## TASK BRIEF
Pictures are to be left out; otherwise, copy exactly the lines from the line containing "Expand stefan's specification panel" through the end of the data.

## RECORDS FOR THE TASK
╭──
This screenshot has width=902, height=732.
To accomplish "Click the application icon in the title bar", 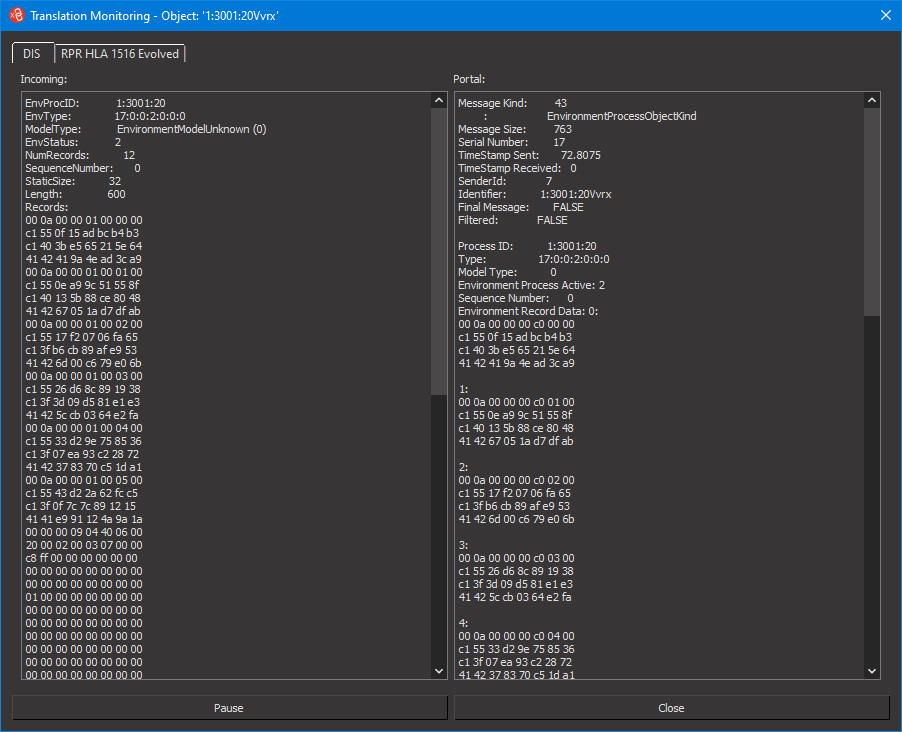I will (x=14, y=15).
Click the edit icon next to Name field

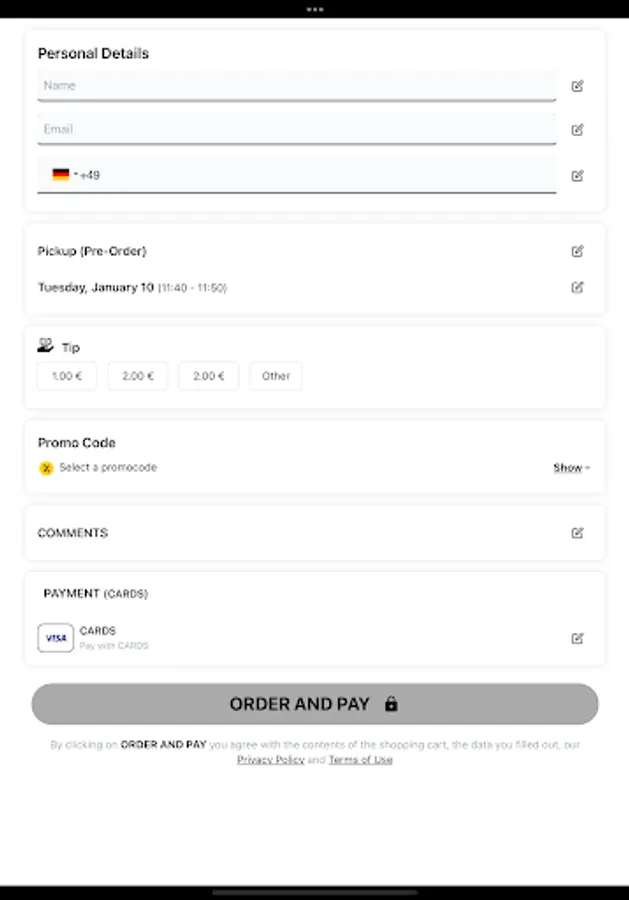tap(577, 86)
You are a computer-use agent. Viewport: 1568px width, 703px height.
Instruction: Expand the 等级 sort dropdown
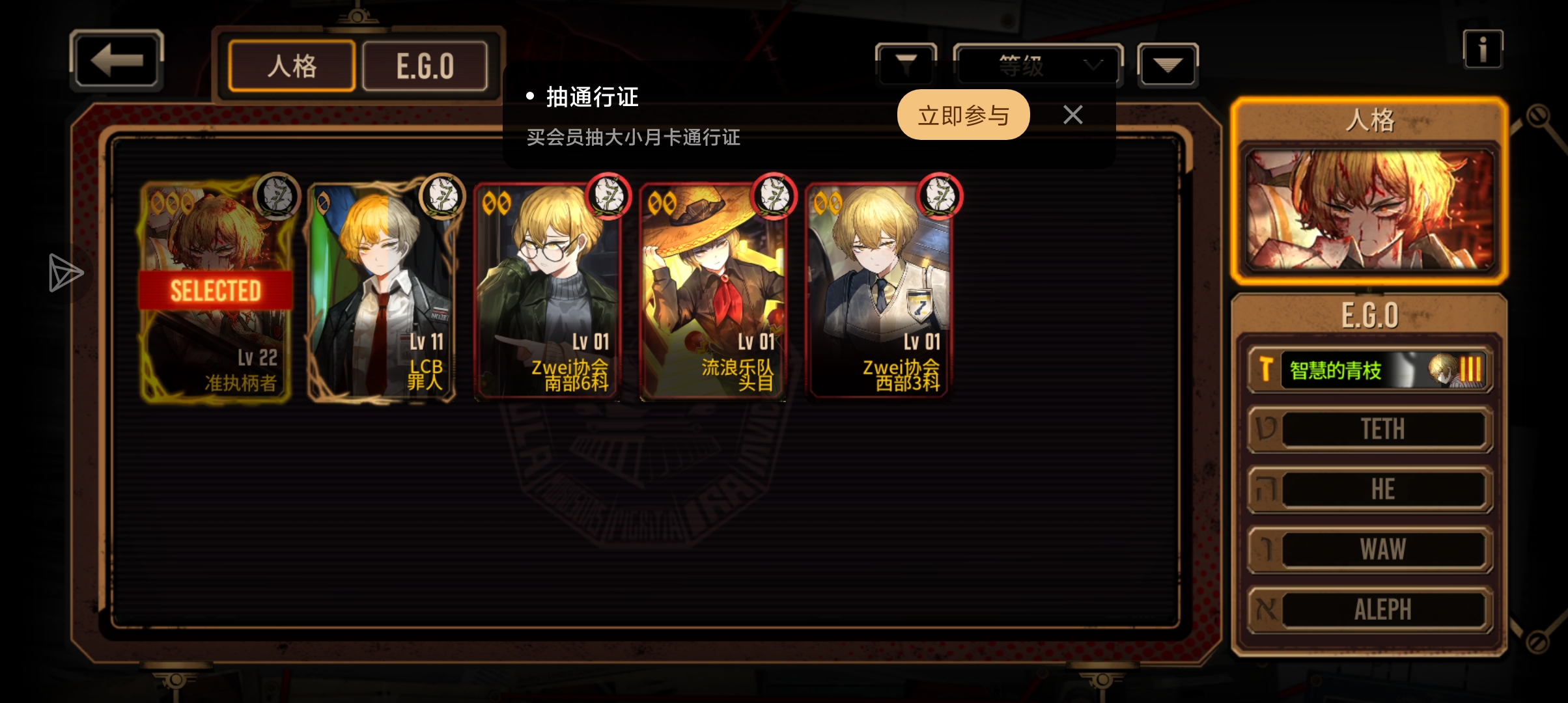click(x=1038, y=64)
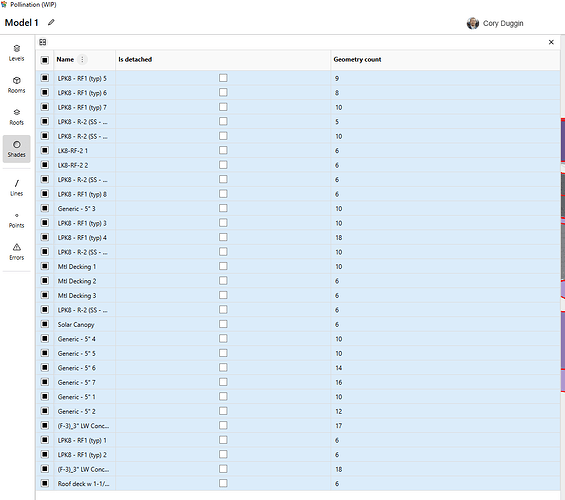Open Cory Duggin user profile

pyautogui.click(x=495, y=23)
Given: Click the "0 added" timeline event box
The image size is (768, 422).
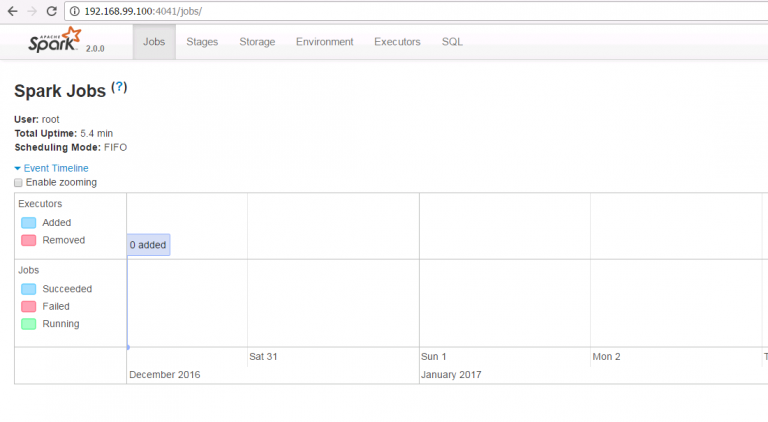Looking at the screenshot, I should click(148, 245).

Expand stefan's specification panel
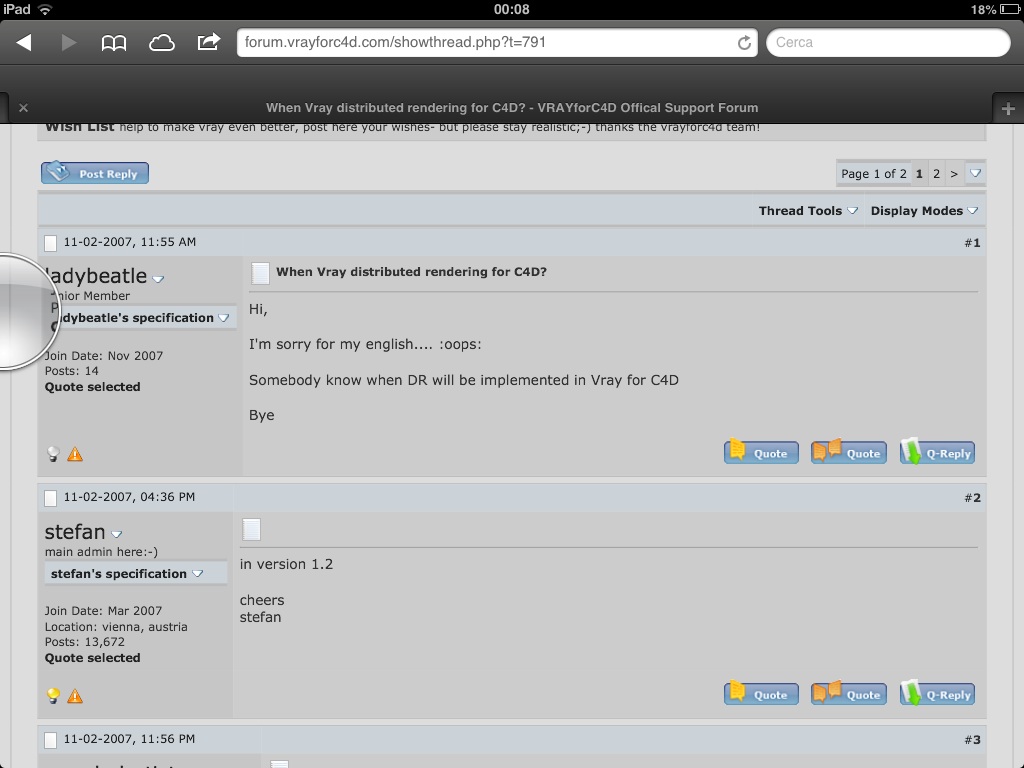pyautogui.click(x=127, y=574)
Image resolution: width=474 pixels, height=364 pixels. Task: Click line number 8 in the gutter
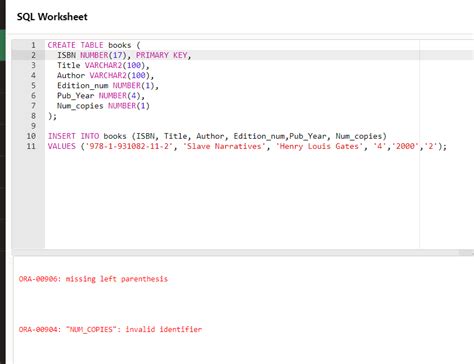coord(33,116)
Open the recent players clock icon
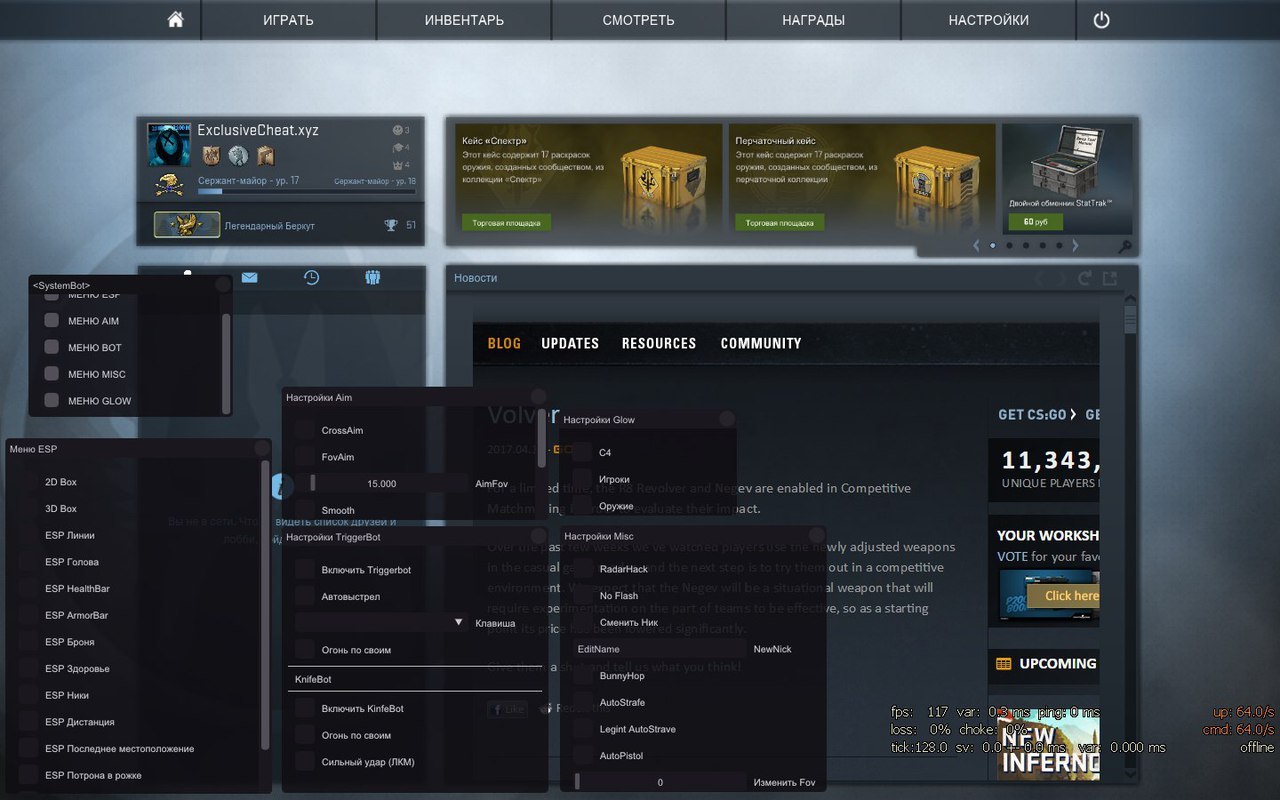 click(311, 278)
╰──
## WRITTEN ANSWER
Expand stefan's specification panel
pyautogui.click(x=127, y=574)
Image resolution: width=474 pixels, height=364 pixels. Task: Click line number 8 in the gutter
coord(33,116)
Open the recent players clock icon
 click(311, 278)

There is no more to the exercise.